Francesco Lamanna

Personal information
- Date of birth: 11 January 2002 (age 24)
- Place of birth: Ivrea, Italy
- Height: 1.80 m (5 ft 11 in)
- Position: Right back

Youth career
- 0000–2020: Juventus
- 2019–2020: → Cremonese (loan)

Senior career*
- Years: Team / Apps / (Gls)
- 2020–2021: Novara / 18 / (0)
- 2021–2022: Gubbio / 10 / (0)

International career^{‡}
- 2018–2019: Italy U17 / 17 / (3)
- 2019–2020: Italy U18 / 9 / (0)

= Francesco Lamanna =

Italian footballer (born 2002)

Francesco Lamanna (born 11 January 2002) is an Italian professional footballer who plays as a right back.

==Club career==
Born in Ivrea, Lamanna started his career in Juventus youth sector. For the 2019–20 season, he was loaned to Cremonese, for the Primavera team.

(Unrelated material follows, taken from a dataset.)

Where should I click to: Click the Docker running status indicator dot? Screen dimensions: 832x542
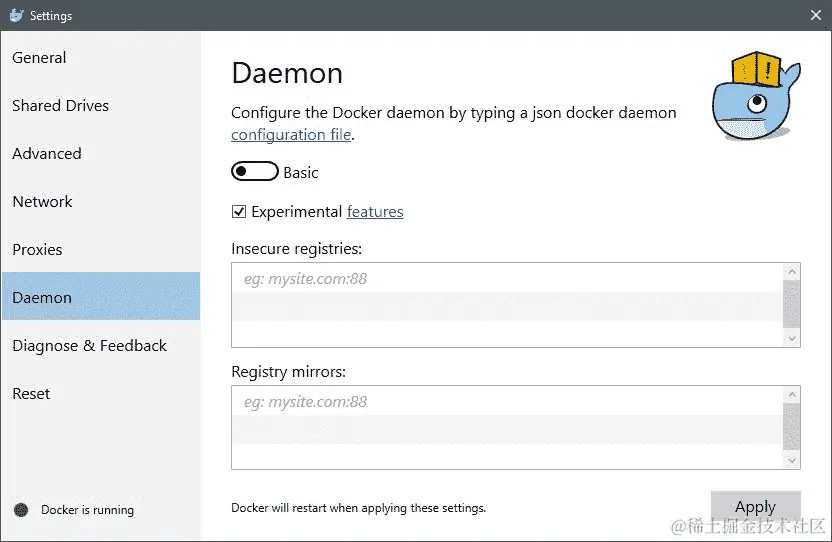tap(21, 510)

He left Juventus on 14 September 2020, and joined to Serie C club Novara. Lamanna made his professional debut on 27 September 2020 against Pro Vercelli.

On 3 September 2021, he signed with Gubbio. Lamanna's contract with Gubbio was terminated by mutual consent on 18 July 2022.

==International career==
Lamanna was a youth international for Italy U17 and Italy U18 teams.

He played the 2019 FIFA U-17 World Cup in Brazil. Lamanna disputed four matches, included the quarter-final game against Brazil.